> **PROBLEM 1**
In the forum thread on intelligence, which textbook authors does Bright Blue Shorts suggest?
> **PROBLEM 2**
Pick up the forum thread on intelligence after its last sentence and continue it.

> **EXTRACT PROVIDED**

Baton (who doesn't have the time, right now, to stop being ignorant on the topic of intelligence but who hopes that you will help him cheat his way there)


Intelligence

Post 11

xyroth

A first draft of entries are now waiting feedback over at the university project on http://www.bbc.co.uk/h2g2/guide/A584525 where any help would be greatly received.


Intelligence

Post 12

Barton

I have attached a few quick comments to the articles.

Barton


Intelligence

Post 13

Bright Blue Shorts

This is not intended negatively, but having just clicked through the Intelligence entries I'm finding they are nothing like my idea of what they might look like.

I applaud your efforts to try and bring an end to the bickering that was going on, but still feel there is a long way to go.

With the greatest of respect may I suggest you obtain a copy of an "Introductory Psychology" textbook from your local lending library and reading the chapters on Intelligence within it. If you have already done this then I apologise. This is not meant rudely, only to help. A good book might be that written by "Malim & Birch" or "Gross".

I realise that psychology is not the be all and end all to intelligence, but I think that as it has spent over 100 years trying to investigate this phenomena (which can never be absolutely proven) it deserves to be used as the basis to such entries.

Unfortunately I do not have time to contribute properly, or I would do so. Therefore maybe my whining is inappropriate.

Anyway good luck
BBS smiley - smiley


Intelligence

Post 14

xyroth

as regards using textbooks, the following sources are being used, in addition to the contributions from h2g2'ers:

check your own I.Q. by H.J.Eysenck has some good stuff in the introduction,

modern psychometrics - the science of psychological assessment by John Rust and Susan Golombok is filled with stuff about testing, sources of inacuracy, etc

Human Intelligence - its nature and assessment by H.J.Buther has lots of stuff about intelligence

Science and sanity by count alfred korzybski

I have also read a lot about the mind, covering psychology, computational modeling, philosophy, general semantics, nexialism, sociology, cultural morphology, and I could name quite a few other subject areas as well.

About the only thing that the different areas agree on (certainly not terminology) is that they don't know what intelligence is, how it works, why it works, and no two definintions of what it is are even slightly compatable (even in the broad details) when you starts looking in detail at them.

They do agree that learning has to take place to extend the reach of an intelligences world view, but if you are satisfied with a very intelligent being who has already learnt enough to get by in the world, you don't even need the learning.

Given that, I did not want to swallow whole the terminology from any single discipline, and thus thought it better to try and come up with my own definitions and usages that while not identical to any of them is broadly compatably with all of them. (if you disagree withany of them I will discus that particular definition of the project page).

This will no doubt annoy any psychologist who looks at it and can be as pedantic as barton (note to barton: sorry, but you have described yourself that way on more than one ocasion, so I thought that I might get away wth it in this instance), but if I didn't, I would get an equal amount of flack not just from psychiatrists, but psychologists, neurologists, neurobiologists, etc (the list could go on but you get the idea).

> **DATA EXCERPTS**
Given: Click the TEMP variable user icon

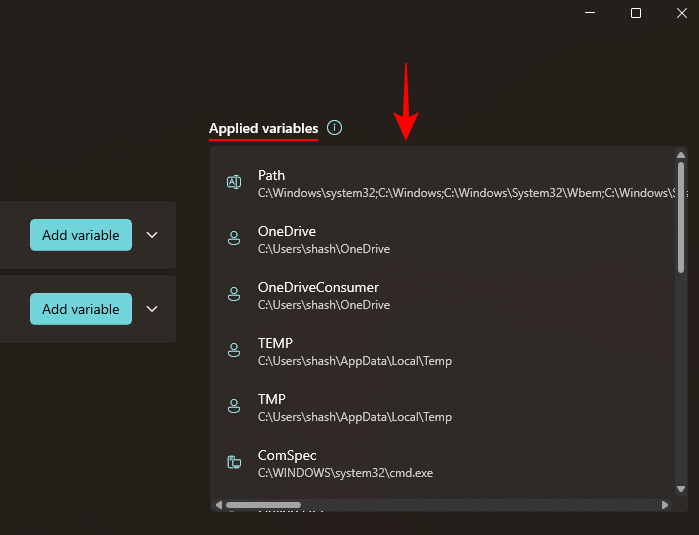Looking at the screenshot, I should click(234, 350).
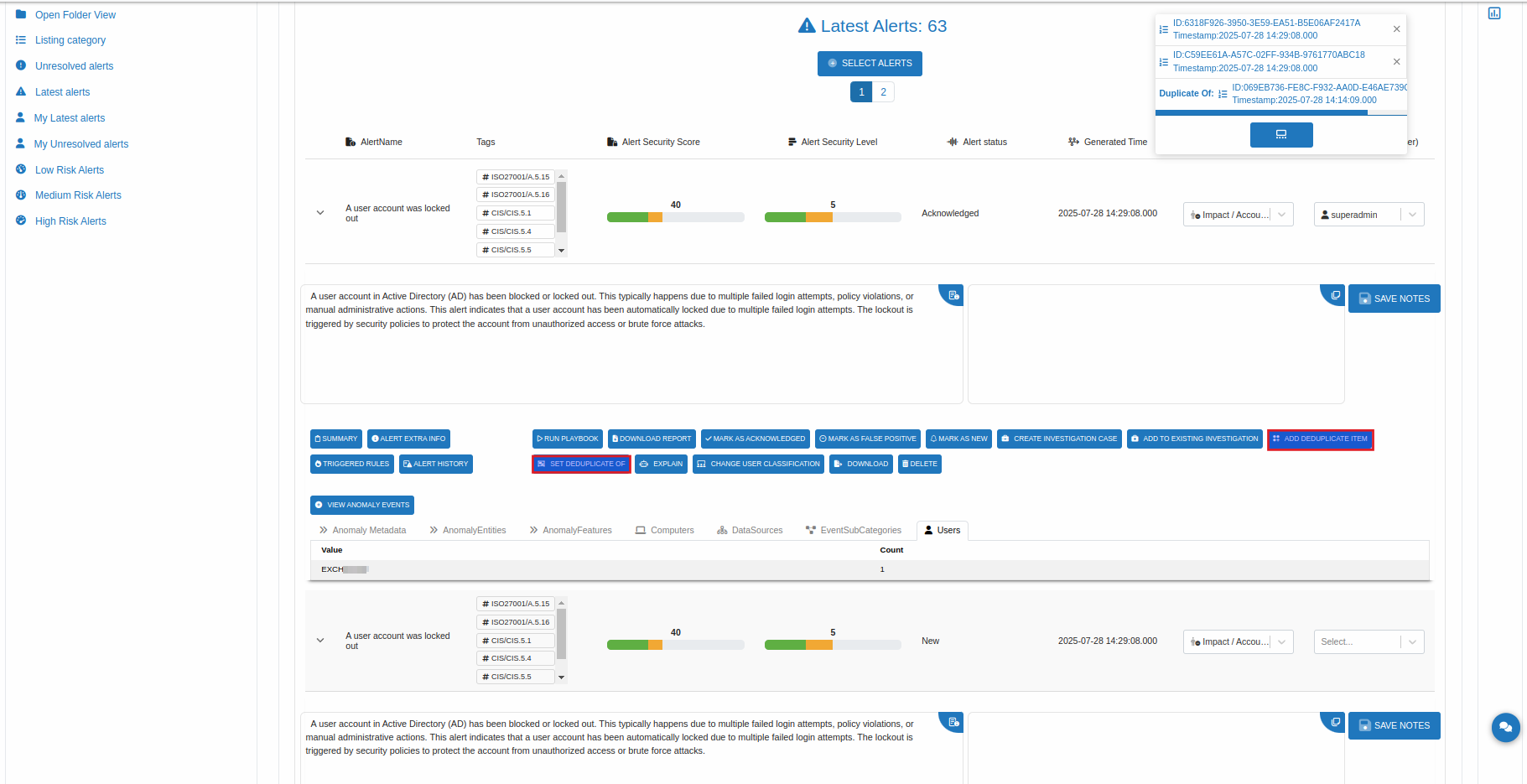Click the copy icon on first alert's notes box
Viewport: 1527px width, 784px height.
point(1335,296)
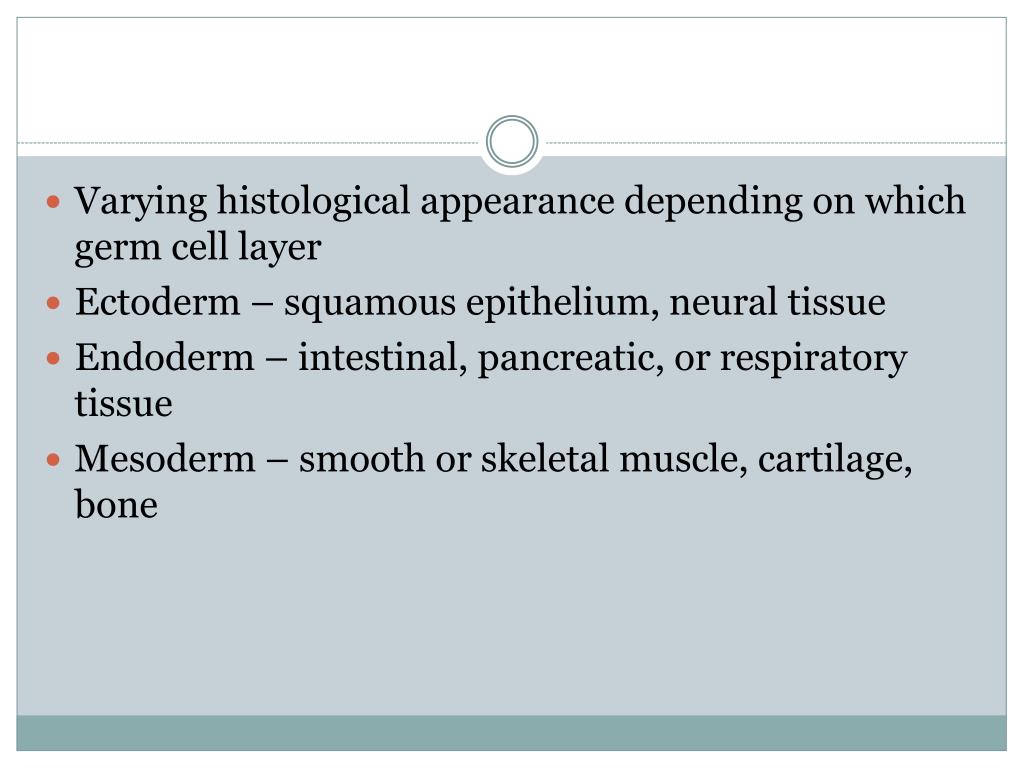1024x768 pixels.
Task: Click the word 'pancreatic'
Action: [567, 360]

> **TASK RESULT 1**
Malim & Birch, or Gross.

> **TASK RESULT 2**
Intelligence

Post 15

Barton

Yep, I'm very pedantic in certain situations. smiley - smiley

I am particularly so when it comes to trying to find answers to questions that are easily obscured by misunderstandings due to sematics. There is no point in having a discussion turn into an arguement simply because the parties involved are using the same words to talk about different things or even using different words to talk about the same thing.

The modern practice is to identify the key concepts early in the discussion and carefully define terms to have the specific qualities of those concepts. These ad hoc definitions are then prominently stated and identified at the start of the discussion then those terms are used with exclusively those meanings by all.

In a paper this is a straight forward fashion. In a discussion, however, the moderator has the responsibility of enforcing that useage and attempting to interpret new ideas in terms of the vocabulary of the project.

(Was that pedantic enough for you? smiley - smiley)

So, since you say you have tried to invent a vocabulary for this discussion, you must first prominently publish those definitions using terms that clearly atributable to other speific disciplines or deliberately avoid using the terms of other disciplines. Then you must scrupulously use your new vocabulary with cautions in the text when you might be misunderstood by someone from some particular field if you can possibly anticipate such issues.

So, I guesss I'm looking for a new article about definitions of the terms of this discussion. This will be your safest article since it will all be correct by definition. Though some may feel that your vocabulary is incomplete and others may feel that some term is defined in such a way that it might obscure a point that they feei is important. While such complaints are valid and should be answered, they cannot really be discussed until all the areas that that term is pertinent in are finished.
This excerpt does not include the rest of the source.